#### Action item
The required output is a single number: how many lines of the material contain the string "Given".

#### Exercise inputs
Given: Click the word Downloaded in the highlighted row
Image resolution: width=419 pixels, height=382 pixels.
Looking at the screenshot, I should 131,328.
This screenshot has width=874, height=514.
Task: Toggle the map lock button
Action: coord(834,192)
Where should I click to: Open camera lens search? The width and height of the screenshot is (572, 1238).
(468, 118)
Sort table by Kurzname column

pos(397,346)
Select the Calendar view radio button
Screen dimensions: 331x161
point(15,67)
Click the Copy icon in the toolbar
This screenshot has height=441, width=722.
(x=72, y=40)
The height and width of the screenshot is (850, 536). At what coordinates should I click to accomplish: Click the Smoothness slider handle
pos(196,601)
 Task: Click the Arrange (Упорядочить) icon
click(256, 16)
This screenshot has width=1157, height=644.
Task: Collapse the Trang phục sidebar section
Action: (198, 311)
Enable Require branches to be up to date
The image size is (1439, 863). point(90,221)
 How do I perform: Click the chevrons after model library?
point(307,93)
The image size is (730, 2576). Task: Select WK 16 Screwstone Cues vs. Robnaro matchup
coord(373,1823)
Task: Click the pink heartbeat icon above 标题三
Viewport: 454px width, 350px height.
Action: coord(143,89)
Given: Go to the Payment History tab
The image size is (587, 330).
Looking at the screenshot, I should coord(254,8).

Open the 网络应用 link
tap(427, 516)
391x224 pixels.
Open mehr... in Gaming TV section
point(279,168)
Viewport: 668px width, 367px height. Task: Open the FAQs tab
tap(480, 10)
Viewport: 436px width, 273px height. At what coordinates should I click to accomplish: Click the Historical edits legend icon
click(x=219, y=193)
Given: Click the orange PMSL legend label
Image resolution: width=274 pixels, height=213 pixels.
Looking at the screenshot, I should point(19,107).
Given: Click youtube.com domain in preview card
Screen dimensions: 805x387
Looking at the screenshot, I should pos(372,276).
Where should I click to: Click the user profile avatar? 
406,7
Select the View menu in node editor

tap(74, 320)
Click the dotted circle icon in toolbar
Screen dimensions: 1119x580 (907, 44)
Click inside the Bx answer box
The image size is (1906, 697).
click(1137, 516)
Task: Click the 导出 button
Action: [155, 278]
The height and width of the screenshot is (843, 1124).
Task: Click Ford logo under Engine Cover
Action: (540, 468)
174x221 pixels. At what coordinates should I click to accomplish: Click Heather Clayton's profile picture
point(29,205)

#### Your response
4